長野日本無線が非接触給電システムを開発、伝送距離40cmで効率95%
長野日本無線は、電気自動車(EV)や携帯機器など向けに、無線で電力供給を可能にする非接触給電システムを開発したと発表した。送電側と受電側の距離は、数10cmから1mに対応。伝送距離が40cmの場合で、伝送効率95%を達成した。今後は出力を現在の数十Wから数kWに高め、幅広い機器に対応できるようにする。
非接触給電システムは、電子機器などで実用化されているが、伝送距離が短いことや装置間の位置決めに正確性が求められる、などの制約がある。今回開発したシステムは、送電側コイル、受電側コイル、送電用の電力制御装置などで構成する。受電側コイルの中心軸が、送電側の中心軸よりも数10cmずれた場合や、コイル同士を直交させて配置した場合でも、送電側が自動的に中心軸のずれやリングの向きを検知し、高効率な送電を可能にする。

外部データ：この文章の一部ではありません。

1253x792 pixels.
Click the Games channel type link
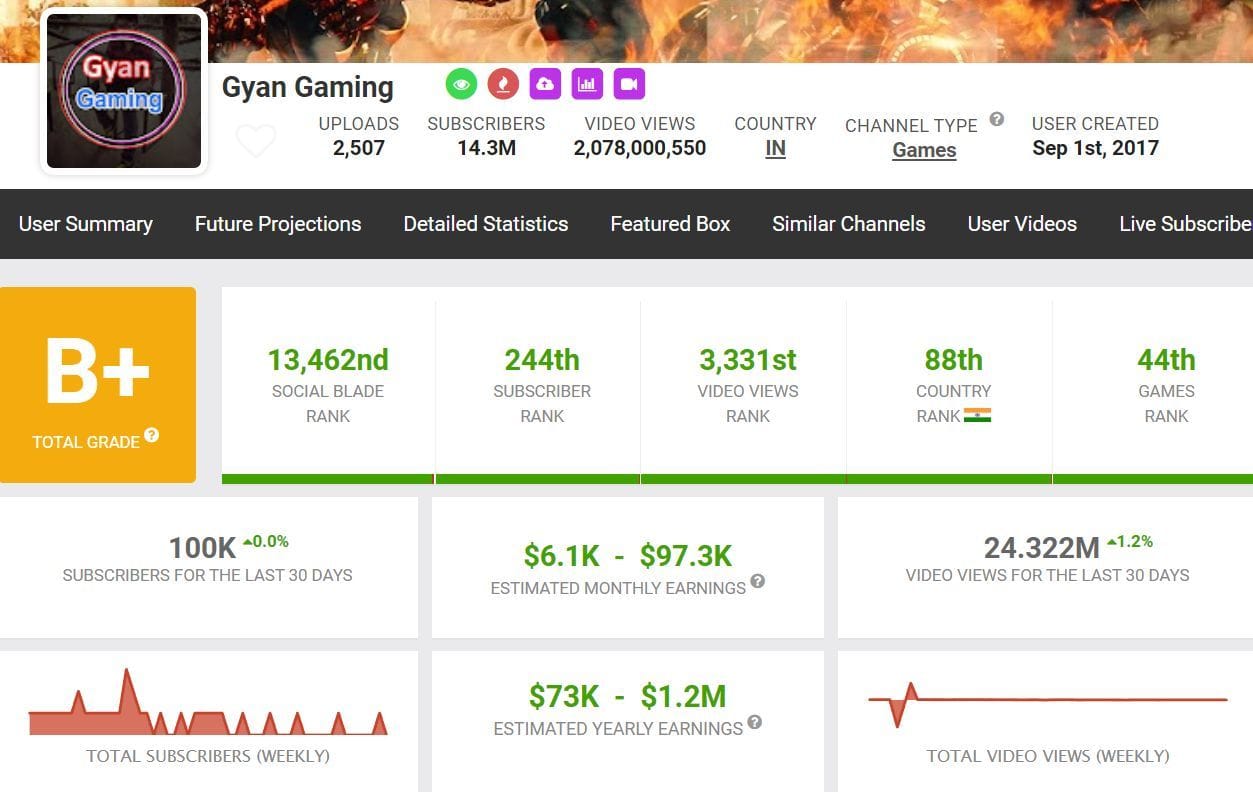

非接触の給電方式には、電磁誘導式と磁気共鳴式があるが、今回のシステムは同社がこれまで研究を進めていた磁気共鳴式である。磁気共鳴式でも、送電側と受電側の位置が数cmずれただけで伝送効率が大幅に低下してしまうという課題があった。今回のシステムを用いれば装置の配置の自由度を高められるという。